Start of Block

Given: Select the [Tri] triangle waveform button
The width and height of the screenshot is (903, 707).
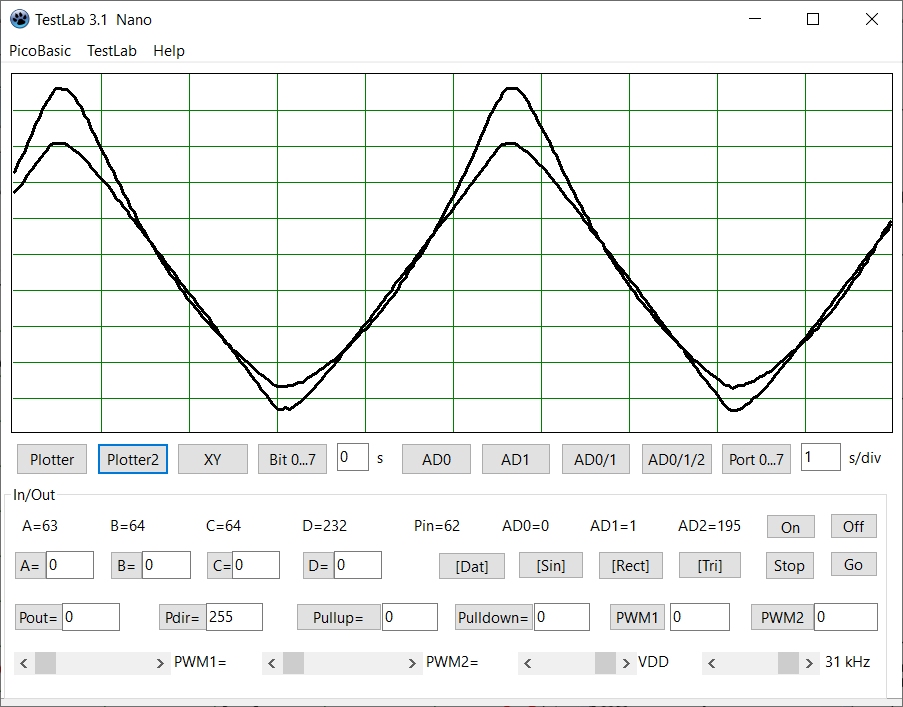Looking at the screenshot, I should 710,565.
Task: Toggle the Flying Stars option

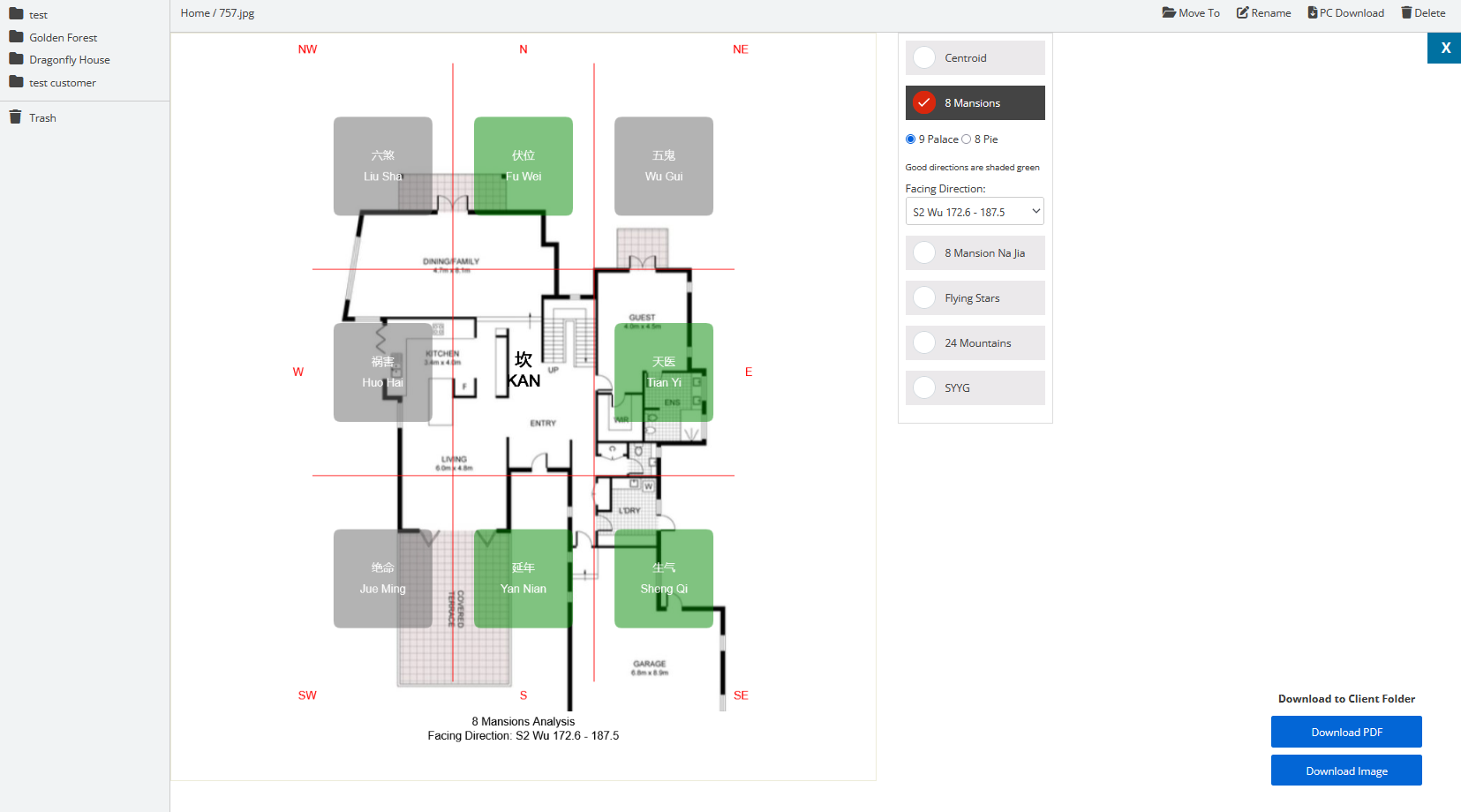Action: click(924, 298)
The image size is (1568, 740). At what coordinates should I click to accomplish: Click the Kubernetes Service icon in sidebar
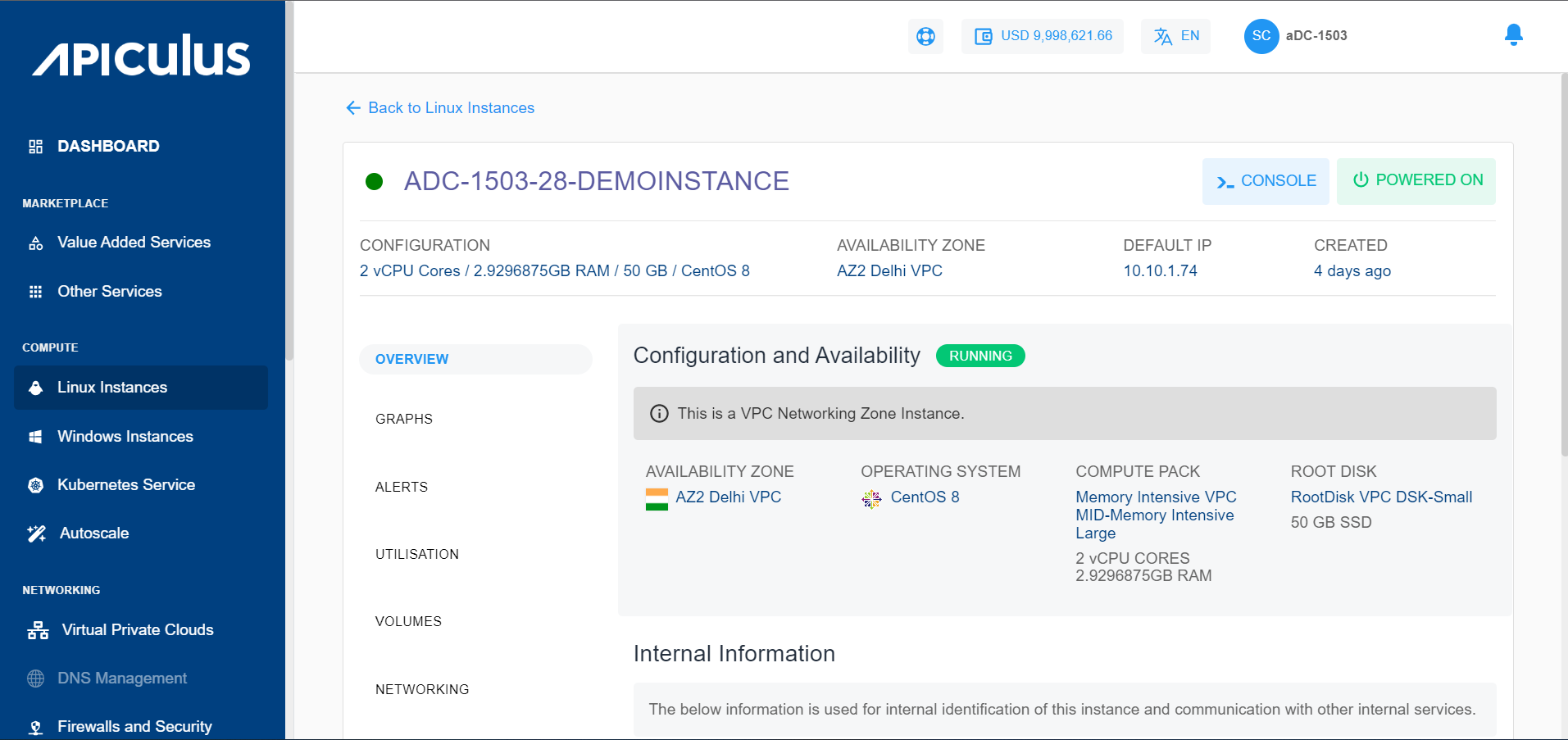tap(35, 485)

End of Block

No pictures belong in the copy: reproduce exactly the lines above from the one that contains "The image size" through the last line of the entries.

- Completed exercise -
The image size is (1568, 740). At what coordinates should I click to accomplish: Click the Kubernetes Service icon in sidebar
tap(35, 485)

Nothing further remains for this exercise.